In this review article, orthopedic surgeons specializing in foot care bring us up-to-date on a type of foot pain called metatarsalgia. Metatarsals refer to the long bones of the toe. The term -algia always indicates pain. So in metatarsalgia, the pain occurs at the base of the toes where the metatarsals join the phalanges (end of the toes). You might recognize this area as the “ball” of the foot.
If you look up the treatment for metatarsalgia, you won’t find a “one-size-fits-all” recipe. Every patient who presents to the surgeon with this problem has a different reason why it developed. And in order to get the best results, treatment must be individualized for each person.
What are some of the most common causes of metatarsalgia? The first is congenitalfoot problems (deformities). Congenital means they are present at birth. This can include pes cavus (excessively high arch), equinovarus (clubfoot), or abnormal differences in the length of the toes.
Acquired problems such as neuromas, malignant tumors, infection, arthritis, or fractures (especially fractures that don’t heal properly) can contribute to metatarsalgia. Basically, anything that alters the way the foot hits the ground or changes the contact points for pressure and load through the foot can lead to metatarsalgia.
There are still other potential causes such as trauma, failed foot surgery, or nerve entrapment. This is called iatrogenic metatarsalgia. In order to get to the bottom of the problem, the surgeon will conduct a careful exam, look at the wear pattern of the shoes, and probably order some X-rays or other imaging studies (e.g., MRIs).
Often calluses on the bottom of the foot point right to the area of abnormal weight bearing and overload. The problem can be severe enough for the bones to form spurs or shift out of alignment. The end-result can be even more deformities such as hallux valgus (bunions).
The examiner will check out the motion of each individual joint (ankle, forefoot, toes) and assess muscle strength and function. Pulses will be palpated (felt) to assess circulation to the foot and any skin changes (e.g., ulcers) or swelling will be noted.
Most cases of metatarsalgia are treated conservatively (nonoperative care) first. Physical therapy may be a good idea. The therapist will help find the right shoe modifications, work on correcting postures that might be contributing to the problem, and address any muscle imbalances.
Stretching and strengthening may be needed as well. The therapist’s evaluation will guide the specifics of which muscles need additional training in either direction (flexibility or endurance training).
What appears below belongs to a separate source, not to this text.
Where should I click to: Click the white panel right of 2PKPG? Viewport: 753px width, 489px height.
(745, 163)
Other noninvasive approaches may include corticosteroid injections into the painful area. This treatment technique is used carefully as there are often more side effects than benefits. For patients who have painful calluses, the surgeon may decide to shave or trim off the excess tissue. Injections and callus shaving really only provide short-term relief of pain. Getting to the main cause of the problem is the best treatment approach.
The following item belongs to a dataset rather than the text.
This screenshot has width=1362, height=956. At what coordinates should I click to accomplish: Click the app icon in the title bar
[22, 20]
And that’s where surgery comes in. If conservative care is unsuccessful in changing the pressure distribution along the bottom of the foot, then it may be time to try something else. Just what that “something else” is depends on the underlying pathology.
The surgeon may decide to perform a simple muscle release or tendon transfer. These techniques can help shift alignment more toward normal. But sometimes more involved bone surgery is required. The most common surgeries performed include fusion, osteotomy, and bone resection.
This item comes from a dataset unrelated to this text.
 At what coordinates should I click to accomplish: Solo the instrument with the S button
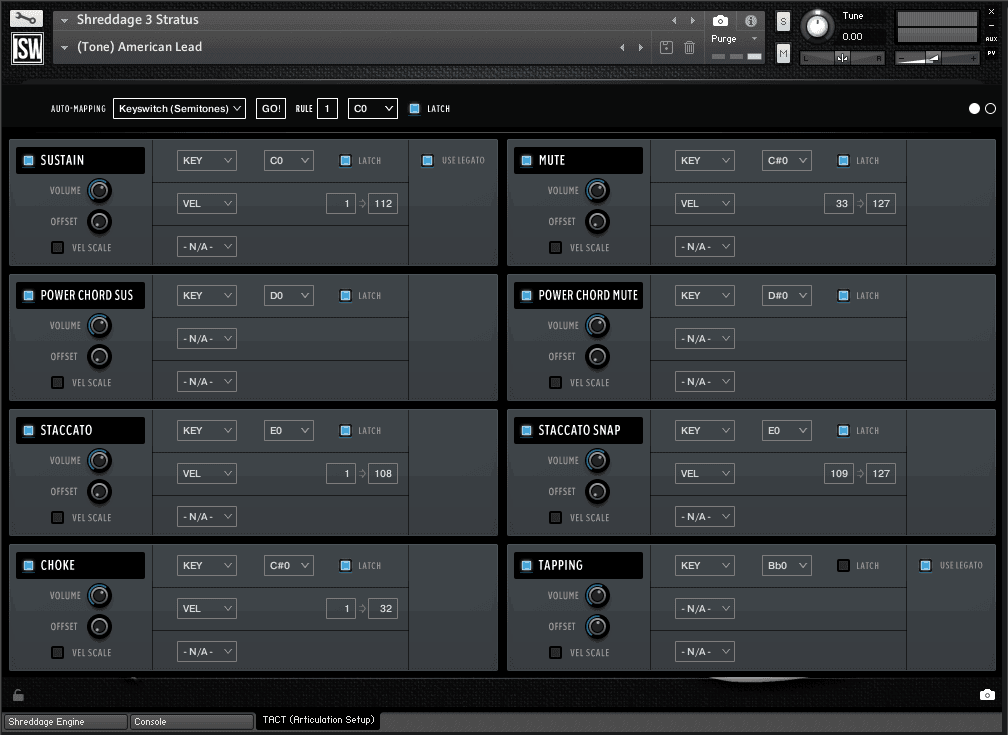click(x=783, y=20)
Fusion is fairly self-explanatory. Bone graft placed around the joint is used to stop motion at a particular joint. This procedure helps stabilize a joint that is overloaded and has too much motion.
An osteotomy refers to one of many ways to remove a pie- or wedge-shaped piece of bone. The effect of an osteotomy is to shift bone angles and change the distribution of weight through that bone. The type of osteotomy performed depends on where the wedge of bone is removed and if it is placed somewhere else to alter the bone alignment. Some of these procedures include a distal oblique metatarsal osteotomy, midshaft segmental metatarsal osteotomy, or basal metatarsal osteotomy.
Bone resection is the removal of a specific area of the bone — for example, the end of the metatarsal bone called the metatarsal head. The metatarsal head is where the joint can get subluxated (partially dislocated) or fully dislocated.
For surgeons interested in what the authors have to say, each surgical procedure is described along with reasons why each one might be used. Expected results are reviewed and statistics of outcomes from previous studies presented.
They conclude by repeating the main point of this article: metatarsalgia may be a pain in the foot plain and simple, but the causes behind this condition are complex and varied. Understanding of normal foot anatomy and what went wrong is important when planning treatment for each and every affected patient.
If all deformities are not corrected, the patient won’t have a good result. Conservative care should be tried first because it’s not invasive and it won’t ruin the patient’s chances for surgery later.